====== INPUT DATA

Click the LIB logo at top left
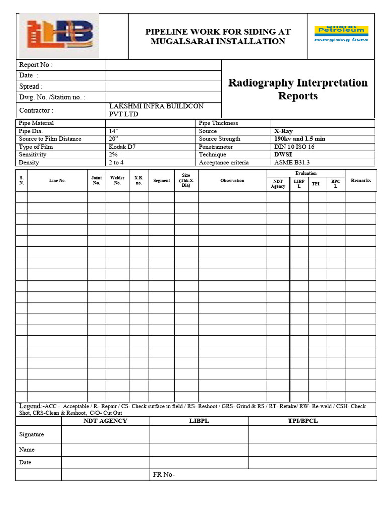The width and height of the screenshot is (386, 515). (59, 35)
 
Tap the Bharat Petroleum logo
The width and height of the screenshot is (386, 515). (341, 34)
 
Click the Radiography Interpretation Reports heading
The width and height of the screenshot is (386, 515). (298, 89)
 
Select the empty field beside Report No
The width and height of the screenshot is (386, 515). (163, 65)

============
====== INPUT DATA

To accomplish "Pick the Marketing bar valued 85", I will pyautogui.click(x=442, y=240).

============
====== INPUT DATA

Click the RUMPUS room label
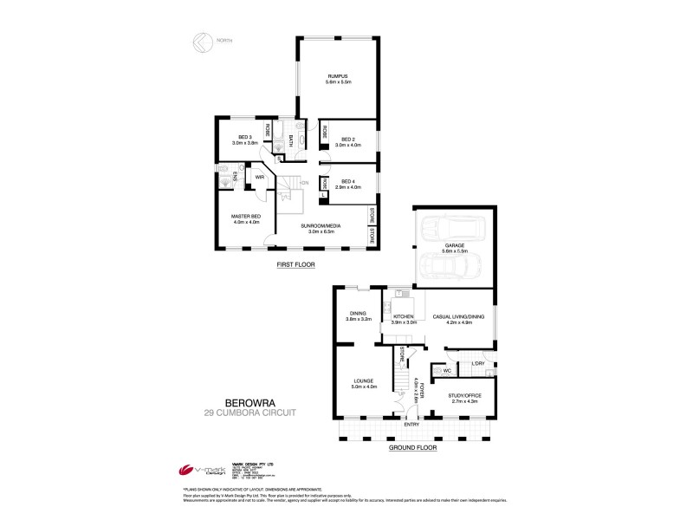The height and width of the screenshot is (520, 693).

============

_SHORT PROBLEM_. Retype, word for word, the lines of data above, starting with the line that contains "Select the empty field beside Report No" and going on through the line that contains "515). (163, 65)".

_OUTPUT BELOW_.
Select the empty field beside Report No
The width and height of the screenshot is (386, 515). (163, 65)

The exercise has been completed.